Les premiers investissements éthiques de l’Église méthodiste remontent au début du XXème siècle à la période de la prohibition où elle évite, contrairement à d’autres, d’investir dans les jeux d’argent et l’alcool. En 1928, le Pioneer Fund, créé à Boston par Philip Carret, prenait aussi ce critère de responsabilité et de respectabilité puritaine pour exclure de ses investissements tout ce qui touchait de près ou de loin à ces activités considérées comme immorales. Ces « sin stocks », ou titres immoraux, comme ils étaient qualifiés, désignaient ainsi non seulement l’alcool et les jeux d’argent, mais aussi le tabac, l’armement et la pornographie. 

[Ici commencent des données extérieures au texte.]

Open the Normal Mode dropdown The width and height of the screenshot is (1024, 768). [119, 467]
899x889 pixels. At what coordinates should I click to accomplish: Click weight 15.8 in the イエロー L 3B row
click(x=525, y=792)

Il est frappant de constater ainsi dans la genèse du fond d’investissement responsable une essence religieuse dont on retrouve les codes du puritanisme politique du wokisme. La similitude entre le protestantisme et le wokisme a été relevée par plusieurs observateurs. Dans le Monde Diplomatique, Ian Buruma écrit ainsi : « Appréhender le wokisme comme un phénomène essentiellement protestant permet d’identifier la logique qui sous-tend certains rituels devenus monnaie courante ces dernières années : en particulier, l’excuse publique. À la différence des catholiques, qui se confessent en privé à leur prêtre afin d’obtenir l’absolution, nombre de protestants choisissent d’affirmer haut et fort leur vertu en se confessant publiquement. La scène n’est que trop familière : un homme, ou parfois une femme, énonce une opinion ou un mot perçus comme offensants ; il ou elle présente alors ses excuses devant tout le monde et propose de faire pénitence. » 

Les nombreuses occurrences de célébrités ayant dû faire acte de pénitence suite à des propos ou des comportements jugés racistes, transphobes, homophobes et misogynes démontrent ainsi l’envergure de la dimension moralisatrice de la pensée woke. Lors des manifestations de Black Lives Matter, le geste de Colin Kaepernick, qui avait posé un genou à terre pour protester contre le racisme, a été imité par des centaines de personnes blanches qui se sont emparées du symbole pour s’excuser au nom des Blancs et de leurs ancêtres d’avoir propagé le racisme. Ces scènes de repentance collective sidérantes à travers tout le pays ont pu être observées aussi bien chez les étudiants et les professeurs d’université que parmi les policiers.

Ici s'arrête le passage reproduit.